Прот[оиерей] Н. П. Малиновский почему-то старался возлагать на меня разные поручения. Так, в декабре месяце мне пришлось выступить в окружном суде представителем по делу мещанки Вороновой, урожденной Ивановой, о взыскании, согласно духов[ного] завещания архитектора Федорова, следующих ему, Федорову, 730 руб[лей] за техническое наблюдение при постройке корпуса в г[ороде] Вологда, ныне называемого больничным, при духовной семинарии. Консистория сначала уполномочила вести это дело б[ывшего] инспектора, свящ[енника] А. К. Лебедева, но затем,
Л. 331 об.
за выездом о. Лебедева к месту новой его службы, полномочие это передано было ректору, передоверившему это дело мне. Воронова выступала в суде сама, без защитника, и с делом была совершенно незнакома. Суд, выслушав мои объяснения, после короткого совещания, постановил в иске Вороновой отказать. Дело было решено окончательно и больше уже не возбуждалось. Прежде чем переходить к обзору деятельности о. прот[оиерея] Малиновского как начальника заведения, скажу о нем несколько слов как о священнослужителе.
Не обладая хорошими голосовыми средствами, о. Малиновский производил при служении в храме, особенно на первых порах, очень невыгодное впечатление. Первые его службы являлись некоторым соблазном как для сторонних богомольцев, так и семинаристов. Но затем, постепенно, все более или менее привыкли к этим недостаткам. В интересах справедливости должен сказать, что несмотря на указанный недостаток, о. Малиновский произносил возгласы отчетливо, Евангелие и молитвы читал внятно, четко,
Л. 332
неторопливо и этим в известной степени сглаживал то неприятное впечатление, которое получалось богомольцами от неприятных вибраций в его голосе. Богослужения любил он обставлять торжественно. Не обладая сам слухом, он любил хорошее пение как церковное, так и светское. Семинарский хор при о. протоиерее Малиновском стоял на небывалой еще высоте, благодаря главным образом удачному подбору опытных руководителей учителей пения.

=======

Задания:
a) Представьте строки всех записей ниже в виде нумерованного списка, пропустив пустые строки. Изображения в ответ не включайте.
b) Допишите следующую часть отрывка о протоиерее Малиновском, начиная сразу после его последнего предложения.

Данные для задания:
=======

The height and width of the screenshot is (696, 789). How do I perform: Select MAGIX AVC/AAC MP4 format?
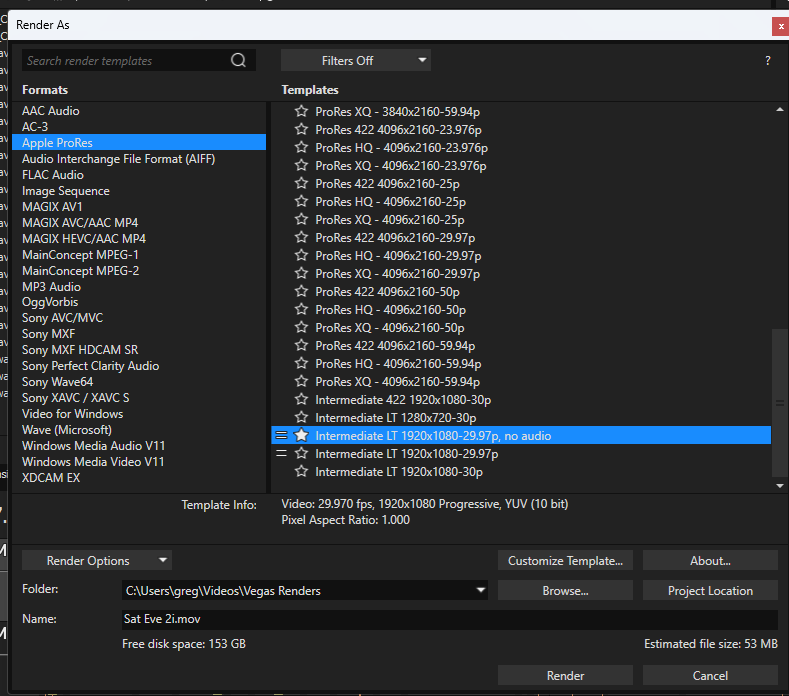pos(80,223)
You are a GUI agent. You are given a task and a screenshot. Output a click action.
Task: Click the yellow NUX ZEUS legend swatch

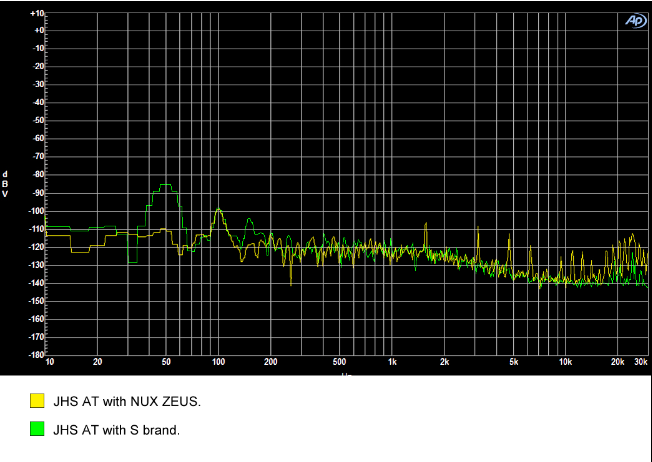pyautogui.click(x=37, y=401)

=======

Ответы к упражнению:
a)
1. The height and width of the screenshot is (696, 789). How do I perform: Select MAGIX AVC/AAC MP4 format?
2. pos(80,223)
3. You are a GUI agent. You are given a task and a screenshot. Output a click action.
4. Task: Click the yellow NUX ZEUS legend swatch
5. pyautogui.click(x=37, y=401)

b)
Как преподаватель о. Малиновский стоял на высоте своего положения, хорошо знал свой предмет (св[ященное] пис[ание] Нов[ого] Зав[ета]). От учеников он требовал основательных знаний. Трудно у него было отделаться каким-н[ибудь] поверхностным знанием. Получить хороший балл без основательного знания текста св[ященного] писания у ректора было невозможно. И ученики, как было заметно, налегли на изучение преподаваемого ректором предмета с особенным усердием. Серьезное внимание обращено было ректором на экзаменские ответы учеников и главным образом по предметам богословским. Как исключительный знаток этих предметов, ректор требовал и от учеников, как будущих пастырей церкви, основательных познаний в области этих предметов.
Л. 332 об.
На экзаменах впервые видевшим ректора в качестве председателя экзам[енационной] комиссии многим ученикам — одним вследствие недостаточной подготовки, другим привыкшим отделаться более или менее счастливо по разным случайным обстоятельствам — пришлось поплатиться серьезно. Необычные явления в прежнее время теперь стали обычными: переэкзаменовки назначались даже в VI кл[ассе]. Некоторые ученики, провалившиеся на экзаменах и успевшие в конце учебного года подсмотреть себе место, а иные даже наметить и подругу жизни, с большим конфузом по окончании экзамена уезжали домой, забрав с собой учебники, с которыми незадолго пред этим они думали навсегда покончить всякие счеты.
Своим присутствием на экзаменах ректор наводил смущение не только на учеников, но и на преподавателей. Мне пришлось лично слышать от одного из последних, что он настолько боялся ректора и в такое приходил смущение и испытывал робость, как никогда и ни пред кем. «Мне приходилось, — говорил он, — бывать
Л. 333
у митрополитов, у архиереев с разными характерами, но не случалось испытывать такого чувства смущения и робости, какое я испытываю при входе в квартиру ректора, а потому только в самых исключительных случаях решаюсь являться к нему». Один молодой преподаватель, приглашенный вечером посидеть к своему коллеге, замахал руками и сказал: «Завтра ведь у меня на экзамене ректор, надо подготовиться самому» — и от приглашения, конечно, отказался. Осталось невыясненным, по предложению ли ректора или по личному желанию, но два преподавателя богословских предметов во второй год ректорства о. Малиновского оставили службу при семинарии[7].
Кончился учебный год. Прошли и педагогические собрания правления семинарии. Ректор по окончании последнего собрания сделал предложение устроить товарищескую трапезу в день роспуска, который был приноровлен к 9 июня, дню придельного праздника (в честь преп[одобного] Кирилла Белоз[ерского]). Все без исключения весьма охотно откликнулись на предложение ректора. На меня как теперь, так и на все последующее время, возложена была обязанность устройства пира. Составлено было меню обеда.
Л. 333 об.
Хлопот было немало. Кроме переговоров с поварами и беготни за разными закупками, пришлось наскоро убрать все из трех ученических спален, в которых предполагался обед, обмеблировать эти спальни и т. д. Стены были украшены картинами, двери убраны зеленью. Получилась приличная семейная обстановка.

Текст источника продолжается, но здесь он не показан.